Par exemple, dans le cas d’une poursuite en contrefaçon d’une marque de commerce, le requérant doit notamment démontrer que (1) le contrefacteur a employé la marque en tant que marque de commerce en liaison avec ses propres biens et services, et (2) qu’il y a confusion quant à l’origine des biens et services du contrefacteur. La confusion est évaluée selon le standard de la première impression d’un consommateur moyen au souvenir imparfait. Ainsi, si une personne crée une marque parodique sans pourtant l’utiliser dans le cours normal des affaires en liaison avec des biens et services afin de distinguer leur origine, il n’y a pas de contrefaçon. C’était notamment le cas dans Michelin c. Caw, où la Cour fédérale a confirmé que l’utilisation par un syndicat d’une parodie du fameux Bibendum (le « bonhomme Michelin »), l’air défiant et prêt écraser des employés, sur des pamphlets ne constitue pas un emploi de la marque au sens de la Loi sur les marques de commerce. De même, s’il est démontré que le consommateur moyen réalise qu’une marque n’est que la parodie d’une autre et donc, que les biens du parodiste ne proviennent pas du détenteur de la marque originale, le critère de confusion ne peut être satisfait et le recours en contrefaçon doit échouer.

________________

• [Objectif]
Répondez aux questions suivantes à partir du texte sur la parodie et la contrefaçon de marque :
1. Selon quel standard la confusion est-elle évaluée ?
2. Quelle juridiction s'est prononcée dans l'affaire Michelin c. Caw ?
3. Sur quel support le syndicat a-t-il utilisé la parodie du Bibendum ?

Données sur la localisation de cibles visibles
________________

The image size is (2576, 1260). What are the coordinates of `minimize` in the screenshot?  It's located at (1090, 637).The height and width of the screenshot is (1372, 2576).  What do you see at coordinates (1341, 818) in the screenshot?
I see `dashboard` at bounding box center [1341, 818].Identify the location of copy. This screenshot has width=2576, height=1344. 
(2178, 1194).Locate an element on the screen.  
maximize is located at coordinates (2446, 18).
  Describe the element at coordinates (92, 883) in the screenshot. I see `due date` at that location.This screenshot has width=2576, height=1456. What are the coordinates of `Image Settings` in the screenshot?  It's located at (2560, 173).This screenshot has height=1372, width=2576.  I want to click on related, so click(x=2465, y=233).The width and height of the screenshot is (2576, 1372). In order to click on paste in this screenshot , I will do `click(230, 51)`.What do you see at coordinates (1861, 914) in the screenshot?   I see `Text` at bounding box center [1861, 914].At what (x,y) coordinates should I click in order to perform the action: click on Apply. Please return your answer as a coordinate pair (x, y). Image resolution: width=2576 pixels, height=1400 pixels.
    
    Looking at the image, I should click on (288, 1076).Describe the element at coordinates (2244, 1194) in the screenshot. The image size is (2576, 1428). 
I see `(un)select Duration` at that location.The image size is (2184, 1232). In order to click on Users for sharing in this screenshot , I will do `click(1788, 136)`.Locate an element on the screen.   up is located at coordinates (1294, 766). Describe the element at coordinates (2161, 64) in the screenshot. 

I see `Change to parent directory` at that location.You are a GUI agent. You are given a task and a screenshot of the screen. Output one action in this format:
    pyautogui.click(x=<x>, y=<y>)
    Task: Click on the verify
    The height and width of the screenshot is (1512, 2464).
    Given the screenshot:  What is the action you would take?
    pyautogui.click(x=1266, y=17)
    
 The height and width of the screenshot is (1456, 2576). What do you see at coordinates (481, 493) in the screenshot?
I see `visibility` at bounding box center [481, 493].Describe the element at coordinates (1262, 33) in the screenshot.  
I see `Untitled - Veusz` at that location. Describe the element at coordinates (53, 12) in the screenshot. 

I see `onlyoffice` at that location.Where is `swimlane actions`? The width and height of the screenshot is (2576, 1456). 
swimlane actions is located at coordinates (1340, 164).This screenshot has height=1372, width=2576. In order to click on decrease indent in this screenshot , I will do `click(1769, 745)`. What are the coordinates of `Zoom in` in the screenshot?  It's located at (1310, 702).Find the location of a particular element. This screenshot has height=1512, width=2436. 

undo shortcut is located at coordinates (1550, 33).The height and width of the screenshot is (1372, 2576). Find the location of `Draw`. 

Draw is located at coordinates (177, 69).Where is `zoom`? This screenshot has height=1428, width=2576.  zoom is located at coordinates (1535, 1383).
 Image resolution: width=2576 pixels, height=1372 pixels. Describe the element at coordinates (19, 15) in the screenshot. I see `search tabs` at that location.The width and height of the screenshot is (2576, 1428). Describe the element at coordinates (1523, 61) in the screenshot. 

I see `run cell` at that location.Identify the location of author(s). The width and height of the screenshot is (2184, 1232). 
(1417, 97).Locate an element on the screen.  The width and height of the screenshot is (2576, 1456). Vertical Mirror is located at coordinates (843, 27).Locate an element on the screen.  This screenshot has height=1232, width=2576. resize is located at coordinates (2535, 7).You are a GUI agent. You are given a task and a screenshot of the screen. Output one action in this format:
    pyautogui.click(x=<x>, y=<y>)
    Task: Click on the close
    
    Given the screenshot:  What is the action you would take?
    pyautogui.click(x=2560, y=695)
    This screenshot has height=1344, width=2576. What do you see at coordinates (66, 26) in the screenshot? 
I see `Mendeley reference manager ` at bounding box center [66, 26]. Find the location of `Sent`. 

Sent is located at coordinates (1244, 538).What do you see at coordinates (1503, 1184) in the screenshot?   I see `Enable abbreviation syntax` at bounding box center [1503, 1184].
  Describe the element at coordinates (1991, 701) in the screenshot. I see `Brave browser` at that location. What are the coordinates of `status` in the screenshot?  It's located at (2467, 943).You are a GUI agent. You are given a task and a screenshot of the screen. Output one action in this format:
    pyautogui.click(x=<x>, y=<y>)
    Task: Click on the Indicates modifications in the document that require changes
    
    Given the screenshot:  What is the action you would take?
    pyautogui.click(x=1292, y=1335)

________________

• [Réponse]
1. Selon le standard de la première impression d'un consommateur moyen au souvenir imparfait.
2. La Cour fédérale.
3. Sur des pamphlets.